◆ Selected passage ◆
While buyout and exit volume dropped dramatically in the first half of 2020 in the UK and Ireland, venture investment volume has remained resilient and the technology sector has become an even larger focus for the private equity industry. By Katharine Hidalgo
In the first half of 2020, total investment volume held up, with 398 deals in the UK and Ireland, according to Unquote Data. This figure is in line with H1 2019's investment volume of 404 deals, though it represents a 15% drop from the second half of 2019's record high of 470 deals.
But looking at the headline H1 figure hides the extent to which the coronovirus crisis took a toll on dealflow in the second quarter, especially when it comes to buyouts. Overall deal volume fell from 218 in Q1 2020 to 180 in Q2, reflecting the marked drop in both appetite and ability of GPs and VCs to make investments throughout the crisis. The decline was particularly pronounced among buyouts, which saw a drop from 59 transactions in the first quarter of 2020 to just 21 in Q2, the lowest level since the first quarter of 2009.
Rupert Templeman, a director at Eight Advisory, says: "When the coronavirus crisis hit, a lot of processes went on pause or ceased. Only a small portion carried on and completed. Private equity focused inwards for at least a month or so and, compared to continental Europe, the UK has been a bit slower to have volume return."
Aggregate buyout value dropped to a similar degree, from £12.9bn in Q1 to £4.7bn in Q2, as mega-deals were few and far between. The second quarter's largest PE-backed transaction was Warburg Pincus's deal to invest more than £250m in an acquisition of wealth manager Smith & Williamson (S&W) by Permira-backed Tilney. The proposed acquisition of S&W was confirmed in August 2019 by the company's largest shareholder, AGF Management, and is expected to be worth £1.8bn.
A quick exit
Exit volume also dropped, in Q2 especially. The second quarter of 2020 saw 39 exits, the lowest level since Q2 of 1997 and a 33% decrease on the 2019 Q2 volume. While this statistic reflects a reticence among GPs to put assets on the market in current conditions, the proportion of receiverships grew also. In Q2, receiverships represented 15% of exit volume, against 8% in Q2 of 2019 and 2019's annual rate of 7%.
Despite the severe decline, the UK & Ireland has fared better than other regions of Europe in terms of exit volume. Continental countries hit hardest and earliest by the pandemic saw an even sharper drop: exit activity fell by almost two thirds (65%) year-on-year in southern Europe in Q2, while France recorded a similar 60% decline.
Paul Mann, a partner at Squire Patton Boggs says: "We've seen more sale processes starting than there have been and there is already a material difference in activity in recent weeks. I think there are certainly challenges, but I'm encouraged by activity in the market."
From a sector perspective, the first half of 2020 indicated a further decline in interest in consumer companies among GPs. The percentage of consumer buyouts of total buyout volume dropped from 28% in the first half of 2019 to 22% in the same period in 2020. This follows a trend that has seen the percentage of total deals made up by consumer buyouts steadily drop from 35% of all buyouts in 2015 to 21% in 2019.

◆ Problem description ◆
In the report on UK and Ireland private equity, take the part that opens with the words containing "Rupert Templeman, a" and closes with "be worth £1.8bn.", swap "mega-deals" for "large transactions", and give that part again. The items after this come from a separate source.

◆ Input data ◆
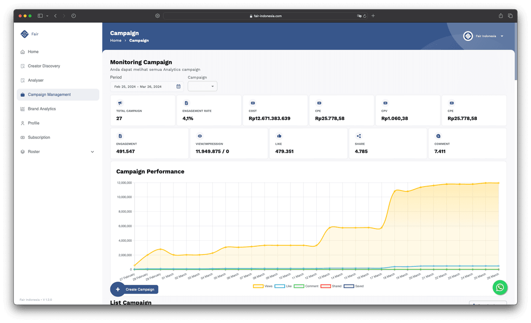This screenshot has width=531, height=323.
Task: Click the Creator Discovery sidebar icon
Action: pos(23,66)
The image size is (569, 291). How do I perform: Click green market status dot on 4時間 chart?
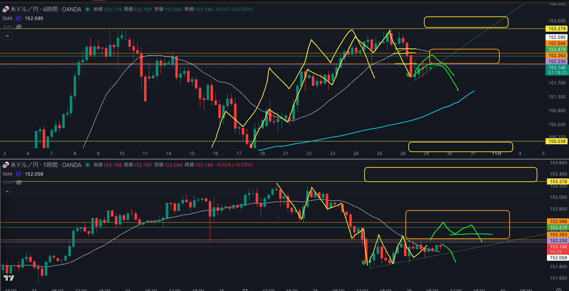87,9
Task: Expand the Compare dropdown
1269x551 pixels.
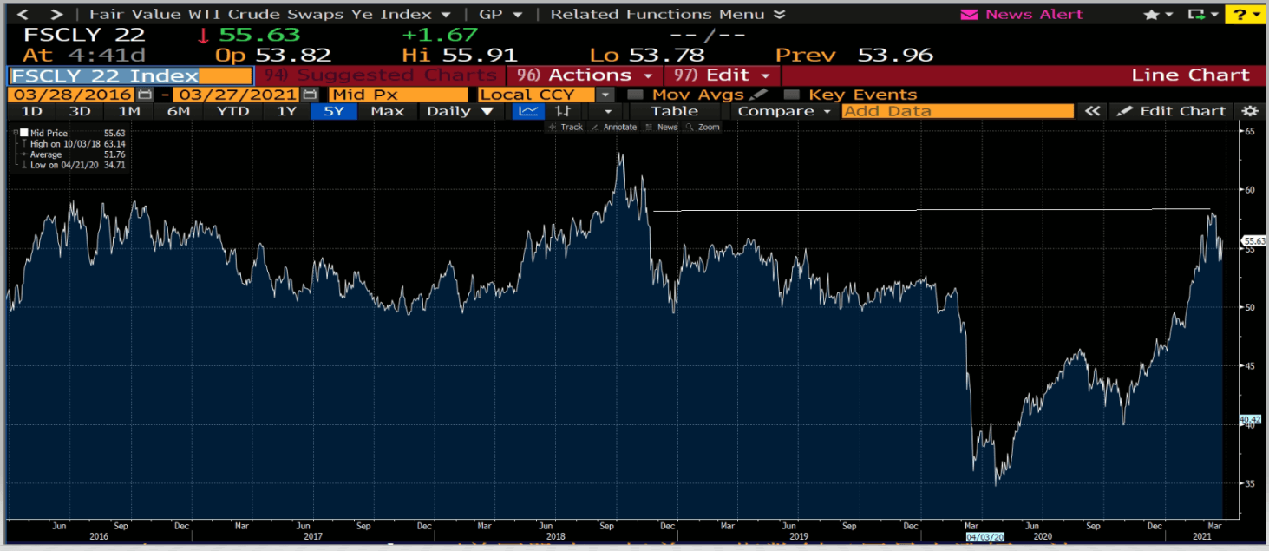Action: click(784, 111)
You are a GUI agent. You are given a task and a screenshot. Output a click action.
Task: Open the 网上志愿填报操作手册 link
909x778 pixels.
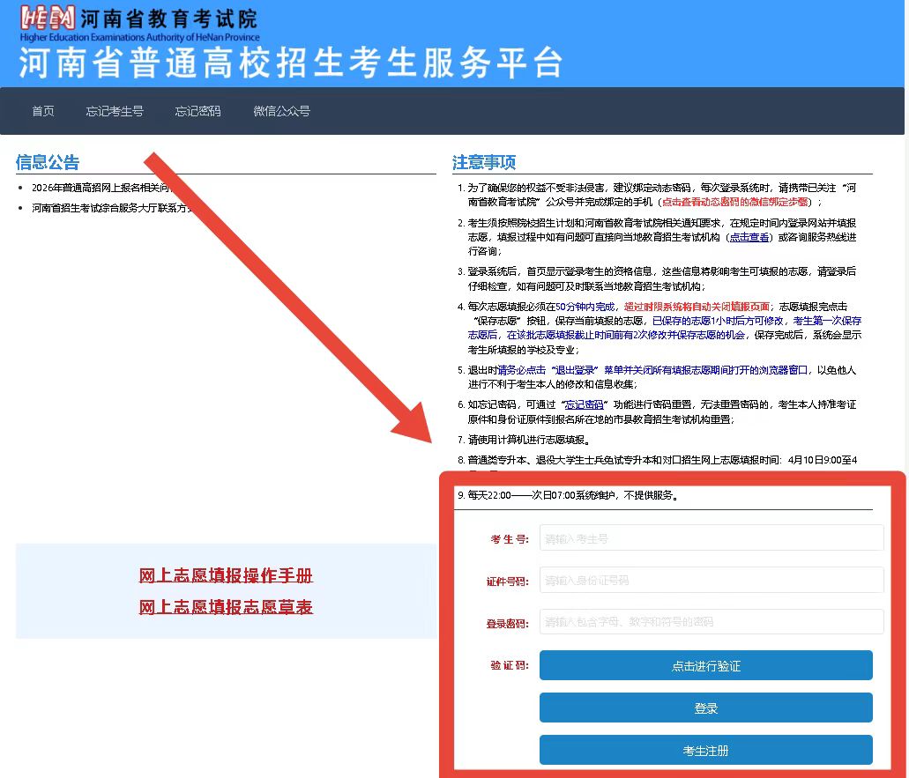click(x=226, y=576)
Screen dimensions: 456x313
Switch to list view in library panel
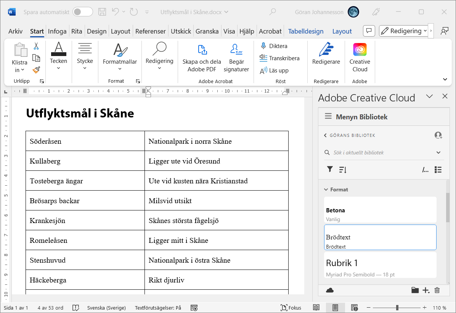click(438, 170)
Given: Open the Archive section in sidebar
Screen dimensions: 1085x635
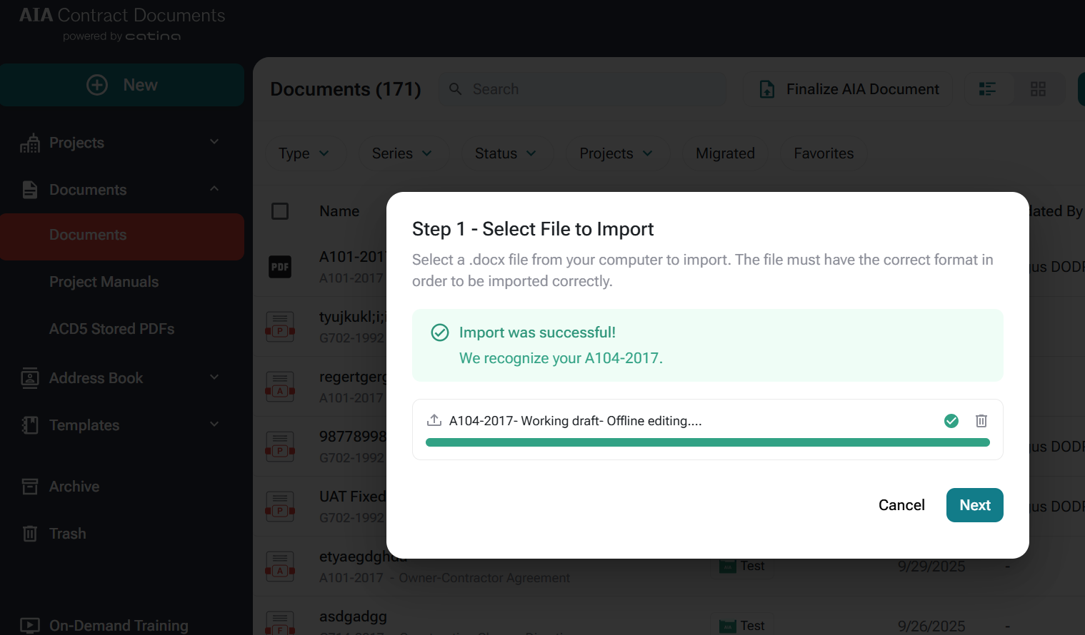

◆ Exercise response ◆
Rupert Templeman, a director at Eight Advisory, says: "When the coronavirus crisis hit, a lot of processes went on pause or ceased. Only a small portion carried on and completed. Private equity focused inwards for at least a month or so and, compared to continental Europe, the UK has been a bit slower to have volume return."
Aggregate buyout value dropped to a similar degree, from £12.9bn in Q1 to £4.7bn in Q2, as large transactions were few and far between. The second quarter's largest PE-backed transaction was Warburg Pincus's deal to invest more than £250m in an acquisition of wealth manager Smith & Williamson (S&W) by Permira-backed Tilney. The proposed acquisition of S&W was confirmed in August 2019 by the company's largest shareholder, AGF Management, and is expected to be worth £1.8bn.